*PROBLEM REQUIREMENTS*
Continue the forum post about fanfiction and role-playing in established fictional universes from the point where it stops.

*SOURCE TEXT*
<<<<
If you haven't read any fanfiction, especially not those specific stories that are considered cornerstone-reads for every specific fandom how much can you honestly say about how good/bad the writing is? Hell for all the flowery language of the OP there were so many grammatical errors that it actually was hard for me to get through.

You can point to the big ones like Harry Potter or Naruto and mention how many horrible things have come out of there but... well they're juggernauts aren't they? There are so many works in that that it starts to get hard to even find anything that isn't mediocrity. That doesn't mean that all of them are just going to be bad because you assume and say so.
I'd have to admit I think Martin is right, though.

I started with play-by-post RPGs being set in established universes. I was young and a bit impressionable in my movie choices, so I stuck around with a group of people trying to expand upon stuff like Titan: AE or Treasure Planet.

Before long, I realized I didn't have any fun while pretending to be playing as Cale Tucker's long-lost favorite teacher or an old childhood friend of his. Connecting everything and everyone to main characters that nobody ever used or even put to good use was fairly limiting. With that in mind, I divorced my later characters from the established characters. I'd keep the species, the cultural backgrounds or certain social cues - but generally mold them to fit my own creations. That went better, but something was still missing.
>>>>
*INFORMATION SHOWN*
<<<<
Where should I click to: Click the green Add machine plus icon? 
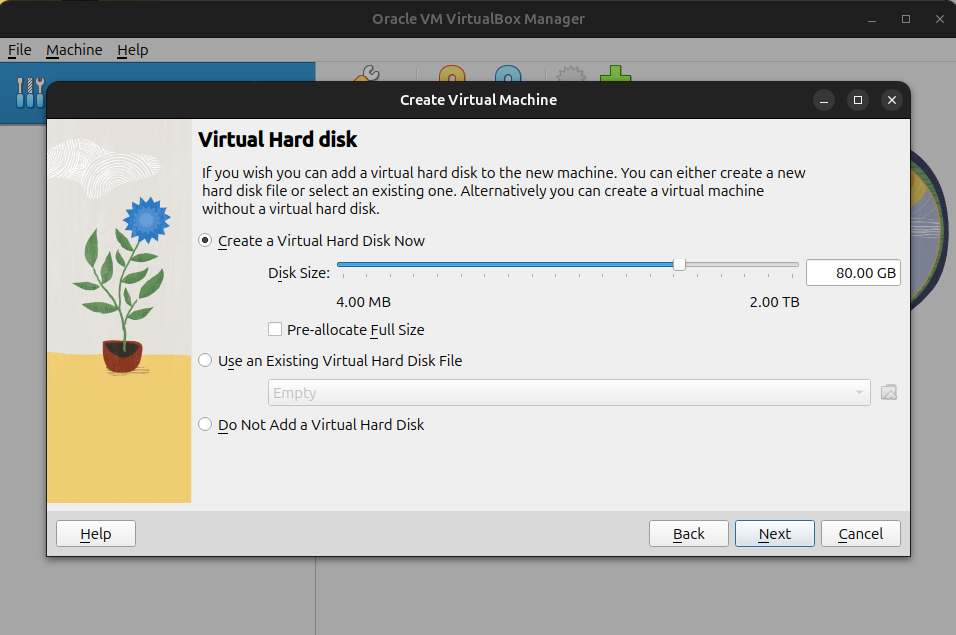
>>>>
*OUTPUT OF THE EXERCISE*
I think it was around June 2003 that I more or less figured I'd fuck it all to Hell and open my own board, based on my own universe and with my own RP rules. I designed the setting so others could contribute, all the while excluding characters and concepts that basically were "Like X from Y, but only W instead of Z."

I've been hard at work with this group for eleven years, and we owe nothing to any pre-established canon. Complete originality is a myth and there's a ton of influences in our common themes, but we try to work on our own. If a TV show or a character inspires me, I try not to let my mind just reach out and copy its psyche. I just let it gestate in the back of my mind for a couple months, until I can break it down and assemble the disparate pieces into something I'd be free to consider as being mine. I've learned not to trust those old impulses that make me go "Oh, snap! Cumberbatch's Sherlock is so cool, I'm going to design a thinly-disguised expy based on him!"

Instead, I'd rather think that the character's interesting, and just wait until I get the idea to try and cobble up different traits from different sources. I Frankenstein my characters into being, most of the time, and I try and make sure I know why a given character has this or that trait. "Because it's awesome" never cuts it. It has to bring something to the story.

Forcing yourself to work on your own makes you look out for other sources, and it gives you a healthy amount of respect for the amount of work that goes into nurturing a few neat ideas into a best-selling franchise. Authors put their work out for the public to consume, but what they create exists in such a way that no amount of effort will make OC's become legitimate. It doesn't speak badly of their quality, it just means that they'll never be considered along the main body of work.

Consider Dacre Stoker's sequel to Dracula. Yeah, the guy happens to be a Canadian Phys. Ed. teacher and also an heir to the Stoker name, but that doesn't make him as skilled a writer as his ancestor. I've had fun imagining Dracula hooking up with Elizabeth Bathory and Mina's son Quincy developing into a Victorian take on Blade - but nothing in that sequel has quite the same amount of power as the original.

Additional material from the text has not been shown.